Saved data entries
--- START ---

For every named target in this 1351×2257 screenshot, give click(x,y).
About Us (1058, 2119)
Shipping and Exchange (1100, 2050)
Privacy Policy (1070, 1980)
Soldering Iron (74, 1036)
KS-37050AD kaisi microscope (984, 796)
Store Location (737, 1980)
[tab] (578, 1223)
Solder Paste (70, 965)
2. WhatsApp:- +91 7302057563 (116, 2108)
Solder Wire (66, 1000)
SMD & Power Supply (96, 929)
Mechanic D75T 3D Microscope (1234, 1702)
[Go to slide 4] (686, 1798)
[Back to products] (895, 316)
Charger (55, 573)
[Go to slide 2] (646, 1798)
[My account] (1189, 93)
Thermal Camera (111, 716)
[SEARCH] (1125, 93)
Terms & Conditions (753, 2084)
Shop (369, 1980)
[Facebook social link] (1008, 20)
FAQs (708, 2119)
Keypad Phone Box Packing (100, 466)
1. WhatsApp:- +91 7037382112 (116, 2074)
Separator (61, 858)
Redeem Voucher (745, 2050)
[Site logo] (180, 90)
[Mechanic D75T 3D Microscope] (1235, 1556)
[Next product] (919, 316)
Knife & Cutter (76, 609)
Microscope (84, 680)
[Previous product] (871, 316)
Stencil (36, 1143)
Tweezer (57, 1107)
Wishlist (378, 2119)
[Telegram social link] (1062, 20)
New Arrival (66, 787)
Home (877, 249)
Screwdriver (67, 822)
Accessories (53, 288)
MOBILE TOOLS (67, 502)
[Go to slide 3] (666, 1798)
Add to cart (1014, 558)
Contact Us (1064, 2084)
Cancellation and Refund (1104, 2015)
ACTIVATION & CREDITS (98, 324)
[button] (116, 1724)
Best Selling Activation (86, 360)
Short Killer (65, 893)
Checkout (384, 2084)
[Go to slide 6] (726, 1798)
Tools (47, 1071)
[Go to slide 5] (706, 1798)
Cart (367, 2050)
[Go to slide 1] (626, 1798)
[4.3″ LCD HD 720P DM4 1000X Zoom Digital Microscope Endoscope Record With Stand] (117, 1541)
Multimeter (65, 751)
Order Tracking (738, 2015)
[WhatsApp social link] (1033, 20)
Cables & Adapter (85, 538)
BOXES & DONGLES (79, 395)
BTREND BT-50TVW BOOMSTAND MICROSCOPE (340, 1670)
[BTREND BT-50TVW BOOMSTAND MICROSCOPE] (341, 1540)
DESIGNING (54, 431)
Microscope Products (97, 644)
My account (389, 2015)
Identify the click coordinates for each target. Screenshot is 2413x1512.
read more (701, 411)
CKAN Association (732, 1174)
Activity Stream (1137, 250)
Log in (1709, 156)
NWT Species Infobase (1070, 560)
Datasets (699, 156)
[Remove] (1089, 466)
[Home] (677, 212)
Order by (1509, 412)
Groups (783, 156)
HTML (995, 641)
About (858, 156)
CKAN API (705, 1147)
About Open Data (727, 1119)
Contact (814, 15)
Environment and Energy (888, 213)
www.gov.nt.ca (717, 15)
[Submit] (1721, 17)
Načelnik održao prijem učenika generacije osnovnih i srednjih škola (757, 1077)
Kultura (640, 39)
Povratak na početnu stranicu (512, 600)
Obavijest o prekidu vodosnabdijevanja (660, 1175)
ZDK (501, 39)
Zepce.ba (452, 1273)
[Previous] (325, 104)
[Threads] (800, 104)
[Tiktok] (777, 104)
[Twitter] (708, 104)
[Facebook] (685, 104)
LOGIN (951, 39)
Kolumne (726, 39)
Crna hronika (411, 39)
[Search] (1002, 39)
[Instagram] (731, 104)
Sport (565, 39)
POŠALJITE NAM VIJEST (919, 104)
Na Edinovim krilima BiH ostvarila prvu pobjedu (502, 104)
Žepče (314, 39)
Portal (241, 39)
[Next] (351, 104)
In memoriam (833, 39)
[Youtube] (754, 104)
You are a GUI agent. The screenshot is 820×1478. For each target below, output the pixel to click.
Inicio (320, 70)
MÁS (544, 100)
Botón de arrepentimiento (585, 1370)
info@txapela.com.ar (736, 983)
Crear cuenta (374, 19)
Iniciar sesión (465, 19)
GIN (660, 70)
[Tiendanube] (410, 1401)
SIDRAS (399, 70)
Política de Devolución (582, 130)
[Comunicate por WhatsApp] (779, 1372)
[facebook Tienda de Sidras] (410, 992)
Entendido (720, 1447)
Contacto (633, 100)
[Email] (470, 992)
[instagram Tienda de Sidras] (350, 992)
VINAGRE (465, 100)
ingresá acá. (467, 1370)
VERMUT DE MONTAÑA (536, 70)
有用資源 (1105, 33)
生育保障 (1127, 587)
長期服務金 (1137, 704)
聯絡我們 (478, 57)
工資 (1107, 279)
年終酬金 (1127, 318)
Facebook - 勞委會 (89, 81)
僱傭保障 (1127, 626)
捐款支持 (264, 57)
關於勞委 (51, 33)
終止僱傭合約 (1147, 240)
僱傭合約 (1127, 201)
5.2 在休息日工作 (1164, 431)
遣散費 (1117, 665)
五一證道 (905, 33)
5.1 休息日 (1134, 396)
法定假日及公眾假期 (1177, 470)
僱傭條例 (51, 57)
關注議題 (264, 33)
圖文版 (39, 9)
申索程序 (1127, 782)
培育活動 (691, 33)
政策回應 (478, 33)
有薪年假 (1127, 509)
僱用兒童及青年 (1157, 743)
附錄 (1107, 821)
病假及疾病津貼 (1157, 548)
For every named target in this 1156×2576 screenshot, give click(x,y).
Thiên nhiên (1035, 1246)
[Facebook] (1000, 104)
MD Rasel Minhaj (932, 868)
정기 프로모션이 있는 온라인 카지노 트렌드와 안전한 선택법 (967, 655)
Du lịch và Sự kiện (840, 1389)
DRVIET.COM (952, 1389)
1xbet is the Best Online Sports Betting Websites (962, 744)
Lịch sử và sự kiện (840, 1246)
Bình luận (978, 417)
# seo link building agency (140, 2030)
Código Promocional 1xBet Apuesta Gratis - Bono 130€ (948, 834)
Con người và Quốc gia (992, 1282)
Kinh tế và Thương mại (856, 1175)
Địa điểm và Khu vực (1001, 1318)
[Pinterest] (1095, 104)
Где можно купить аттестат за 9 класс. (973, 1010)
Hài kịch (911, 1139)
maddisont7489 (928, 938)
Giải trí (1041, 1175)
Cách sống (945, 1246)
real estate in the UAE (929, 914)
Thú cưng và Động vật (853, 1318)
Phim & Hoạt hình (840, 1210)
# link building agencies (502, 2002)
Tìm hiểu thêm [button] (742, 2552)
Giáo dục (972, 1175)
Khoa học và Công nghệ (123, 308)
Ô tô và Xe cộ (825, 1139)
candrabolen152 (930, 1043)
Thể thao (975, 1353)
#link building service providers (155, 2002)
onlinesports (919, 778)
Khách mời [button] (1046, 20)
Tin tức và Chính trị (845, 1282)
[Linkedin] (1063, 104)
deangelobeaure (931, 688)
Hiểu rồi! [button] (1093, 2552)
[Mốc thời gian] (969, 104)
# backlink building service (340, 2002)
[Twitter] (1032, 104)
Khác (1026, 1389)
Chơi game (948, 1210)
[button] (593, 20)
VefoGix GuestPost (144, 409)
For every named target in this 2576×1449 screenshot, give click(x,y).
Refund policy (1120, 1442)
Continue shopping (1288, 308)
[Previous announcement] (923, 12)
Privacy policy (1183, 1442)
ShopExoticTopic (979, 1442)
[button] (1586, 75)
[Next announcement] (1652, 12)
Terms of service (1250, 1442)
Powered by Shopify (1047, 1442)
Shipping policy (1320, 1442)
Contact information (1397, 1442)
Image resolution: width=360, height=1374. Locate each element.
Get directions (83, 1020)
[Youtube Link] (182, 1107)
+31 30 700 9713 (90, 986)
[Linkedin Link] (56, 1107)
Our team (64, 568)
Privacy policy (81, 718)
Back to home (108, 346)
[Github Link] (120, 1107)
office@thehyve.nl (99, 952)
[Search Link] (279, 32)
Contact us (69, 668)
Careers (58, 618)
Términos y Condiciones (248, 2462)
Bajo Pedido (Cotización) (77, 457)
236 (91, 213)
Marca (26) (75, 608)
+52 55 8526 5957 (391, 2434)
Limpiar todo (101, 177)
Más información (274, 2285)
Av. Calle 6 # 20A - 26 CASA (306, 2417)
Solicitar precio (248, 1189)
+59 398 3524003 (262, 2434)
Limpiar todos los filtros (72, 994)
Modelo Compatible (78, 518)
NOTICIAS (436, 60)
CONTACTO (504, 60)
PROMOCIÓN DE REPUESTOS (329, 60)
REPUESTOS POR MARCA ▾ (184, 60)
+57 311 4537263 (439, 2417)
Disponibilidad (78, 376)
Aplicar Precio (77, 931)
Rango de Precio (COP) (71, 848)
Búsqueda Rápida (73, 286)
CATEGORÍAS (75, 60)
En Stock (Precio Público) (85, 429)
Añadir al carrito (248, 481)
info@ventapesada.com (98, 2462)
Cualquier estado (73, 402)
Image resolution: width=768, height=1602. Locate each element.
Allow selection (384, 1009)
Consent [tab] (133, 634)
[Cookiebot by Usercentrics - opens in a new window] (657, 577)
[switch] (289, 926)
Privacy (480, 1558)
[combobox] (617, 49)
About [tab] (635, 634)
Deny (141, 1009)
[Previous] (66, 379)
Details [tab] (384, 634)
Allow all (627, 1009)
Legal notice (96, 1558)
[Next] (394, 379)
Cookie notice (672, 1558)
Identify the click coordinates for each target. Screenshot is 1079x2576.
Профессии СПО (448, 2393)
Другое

--- END ---

▶ _What is required_
Would you please work out how many lines of the data hold "every"? Reply with the number alone.

▶ _Response box_
3